Selon l'avis de Khâlid Saïfullah, une chose peut être considérée comme étant un bien commercial (mâl) – et peut donc être vendue ou achetée – si elle remplit les trois conditions suivantes.

1) Il faut que l'usage humain considère cette chose comme un bien commercial (mâl) :
As-Suyûtî et ash-Shâmî ont donné des définitions du "bien commercial" qui vont dans ce sens.
Cette condition s'applique par exemple à certains droits de certains types, qui sont aujourd'hui considérés comme des marchandises bien qu'hier ils ne l'étaient pas. Nous allons y revenir.
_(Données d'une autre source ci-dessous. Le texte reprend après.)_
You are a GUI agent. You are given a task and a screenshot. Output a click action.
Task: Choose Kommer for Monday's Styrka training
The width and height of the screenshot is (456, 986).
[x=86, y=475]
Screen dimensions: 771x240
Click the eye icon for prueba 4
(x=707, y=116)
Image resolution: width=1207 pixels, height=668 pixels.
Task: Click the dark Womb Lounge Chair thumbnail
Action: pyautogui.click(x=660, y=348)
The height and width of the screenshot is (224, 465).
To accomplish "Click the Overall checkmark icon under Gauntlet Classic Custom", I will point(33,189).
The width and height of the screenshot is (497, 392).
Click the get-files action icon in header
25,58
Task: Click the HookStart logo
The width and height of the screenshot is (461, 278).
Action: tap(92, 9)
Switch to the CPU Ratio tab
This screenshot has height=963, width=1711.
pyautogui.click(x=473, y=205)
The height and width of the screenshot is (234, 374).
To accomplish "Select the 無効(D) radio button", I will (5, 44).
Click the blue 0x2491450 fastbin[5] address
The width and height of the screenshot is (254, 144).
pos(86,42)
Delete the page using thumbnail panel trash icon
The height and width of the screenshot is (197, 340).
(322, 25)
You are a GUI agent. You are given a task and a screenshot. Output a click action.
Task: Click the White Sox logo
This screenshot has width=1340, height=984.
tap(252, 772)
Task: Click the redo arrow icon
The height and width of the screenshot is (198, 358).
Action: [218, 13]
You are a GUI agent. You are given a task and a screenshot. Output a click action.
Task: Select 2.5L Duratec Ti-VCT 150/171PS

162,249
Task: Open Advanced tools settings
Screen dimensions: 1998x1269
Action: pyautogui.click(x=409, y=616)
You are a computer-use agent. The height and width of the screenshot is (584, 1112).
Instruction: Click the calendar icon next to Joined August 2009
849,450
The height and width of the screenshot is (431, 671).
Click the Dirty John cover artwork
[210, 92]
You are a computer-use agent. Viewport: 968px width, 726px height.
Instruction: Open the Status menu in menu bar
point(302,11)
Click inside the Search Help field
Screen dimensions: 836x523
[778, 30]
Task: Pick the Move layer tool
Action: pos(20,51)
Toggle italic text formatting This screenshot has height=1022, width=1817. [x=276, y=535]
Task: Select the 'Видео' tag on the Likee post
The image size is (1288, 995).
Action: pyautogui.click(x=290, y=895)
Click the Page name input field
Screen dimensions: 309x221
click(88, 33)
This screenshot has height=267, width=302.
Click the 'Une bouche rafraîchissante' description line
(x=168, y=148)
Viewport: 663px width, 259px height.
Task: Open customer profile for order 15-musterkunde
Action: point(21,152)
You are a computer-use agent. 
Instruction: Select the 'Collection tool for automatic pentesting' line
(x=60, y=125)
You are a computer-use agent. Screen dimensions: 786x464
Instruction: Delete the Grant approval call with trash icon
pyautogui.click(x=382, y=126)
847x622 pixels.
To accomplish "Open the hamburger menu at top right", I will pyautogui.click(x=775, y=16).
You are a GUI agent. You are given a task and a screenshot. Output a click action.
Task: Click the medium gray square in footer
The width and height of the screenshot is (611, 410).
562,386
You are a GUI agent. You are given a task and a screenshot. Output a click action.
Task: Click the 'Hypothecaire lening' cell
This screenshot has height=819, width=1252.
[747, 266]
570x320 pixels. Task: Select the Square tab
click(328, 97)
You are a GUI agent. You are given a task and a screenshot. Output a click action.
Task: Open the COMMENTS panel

2) Il faut aussi qu'il soit possible d'utiliser cette chose :
L'ouvrage Majma' ul-anhur mentionne cette condition.
Ainsi, étant donné qu'on peut utiliser des abeilles pour faire du miel, il est permis de les vendre et de les acheter. Par contre, ce qui ne peut en aucune façon être utilisé n'est pas un bien commercial.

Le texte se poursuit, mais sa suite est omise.